What I once felt as the vitality of the place now just seems like noise. A hum can mean almost anything if you will it, and as long as what you will it to be is a hum of some kind or another. Things change when you adore a place, or a person in a place. Love renders chaos meaningful, without promise of it being any less chaotic. Love always works with the next person in a way that it could never work with the last. Is there any human faculty more cruel than this effective biological fib. Individuals are the most common denominator of their own relationships, yet the success of love always seems dependent on the arrival of the next.
NYC's greatness is in part its largeness, found in its crowds or in the vastness of their absence. The place is humbling. It instills a type of pride in any who have felt and embraced it for any time. It is larger than personality, though it relies on its aggregate wealth of same. It can herald or subsume, and it hardly seems to care which. Celebrities understand that it is important to make their biggest mistakes in other cities. There is something shameful and naive about a young star making their first mistakes in NYC. It seems unearned, presumptuous, eager to be embarrassed, and also possibly their last.
I have become a more quiet country boy. I like to ride up into the hills and disappear into the rays of the sun. This month marks five years of living here. I have started to take more advantage of the beginner mountains that surround me. Next weekend I may ride over the Mayacamas to Napa. It is called Trinity Road and I encourage you to look it up on a map. It connects the two valleys with a tremendous set of nearly shoulderless switchbacks called a road.
Well, since this site is about me and my self-fueled obsessions I did the work for you. The map is linked below. It does not show the altitude differential, but anyone familiar with glancing at maps and mountains and roads that cut through them can make their assumptions.
I want to go through my books soon and donate the ones I no longer want and make a stack of those that I have not yet read. I want to throw out every technical manual that I own.

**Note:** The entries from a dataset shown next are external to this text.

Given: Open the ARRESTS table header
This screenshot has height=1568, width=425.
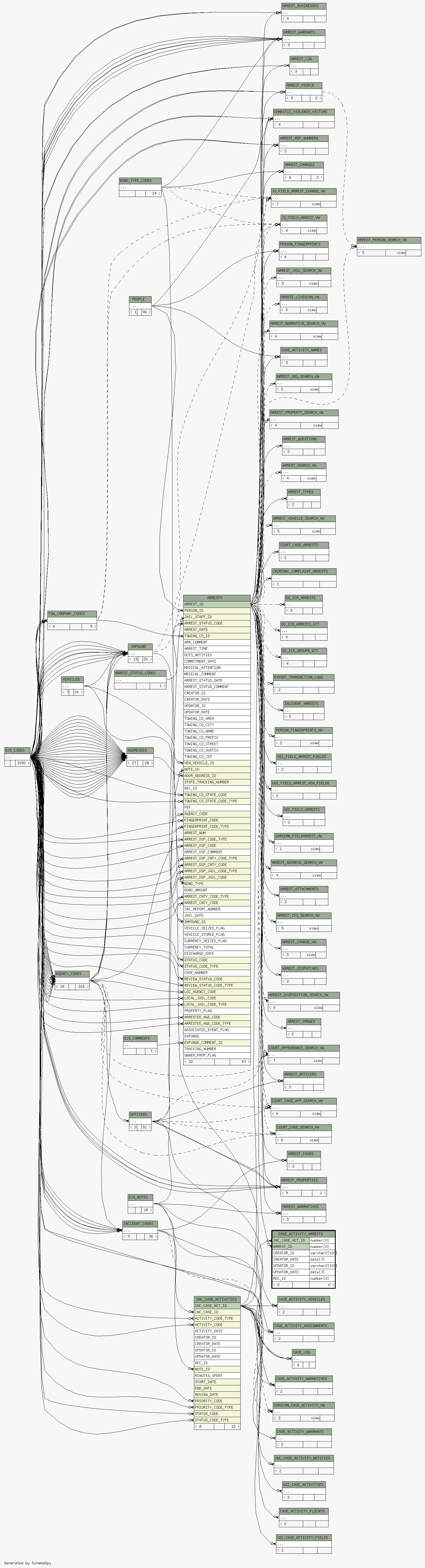Looking at the screenshot, I should tap(216, 598).
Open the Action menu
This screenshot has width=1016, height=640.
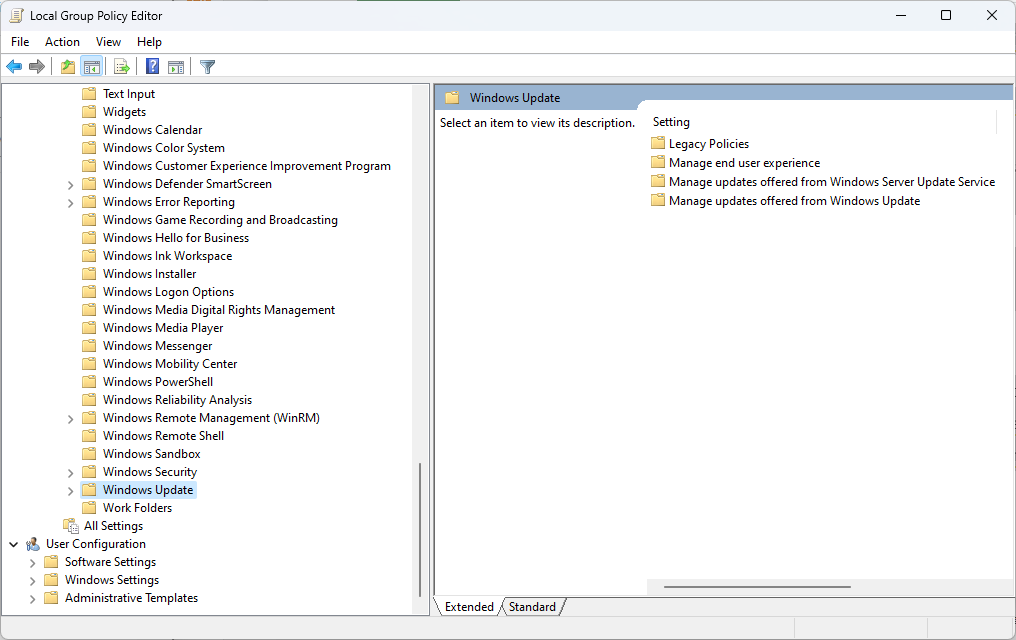pyautogui.click(x=62, y=42)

Middle life suggests that you've run out of time to become. I may reach out soon to the other members of "The Finer Things Book and Sushi Club" and see if any of my old reading buddies wants to fire up a demonic contemporary novel again.
I half kid, but we did have a little faux reading group in NYC. I think that we only read a book or two together. I remember Revolutionary Road. It concerned itself with the failings of love. That is, until it all ends in death. There was a botched self-applied abortion. That was the device used to end the tale.
A botched self-applied absorption.
I've spent too much time trying to understand how love works, why it fails. I am no better for it at middle life than I was at the onset of puberty, though I can chuckle it at it more easily now, from what seems a safe distance. It arrives and disappears in a mystery whose singular effect seems to be the removing of mysteries, a drunkenness that gives the effect of temperance.
Temporal clarity, this wobbling uneven conspiracy of life.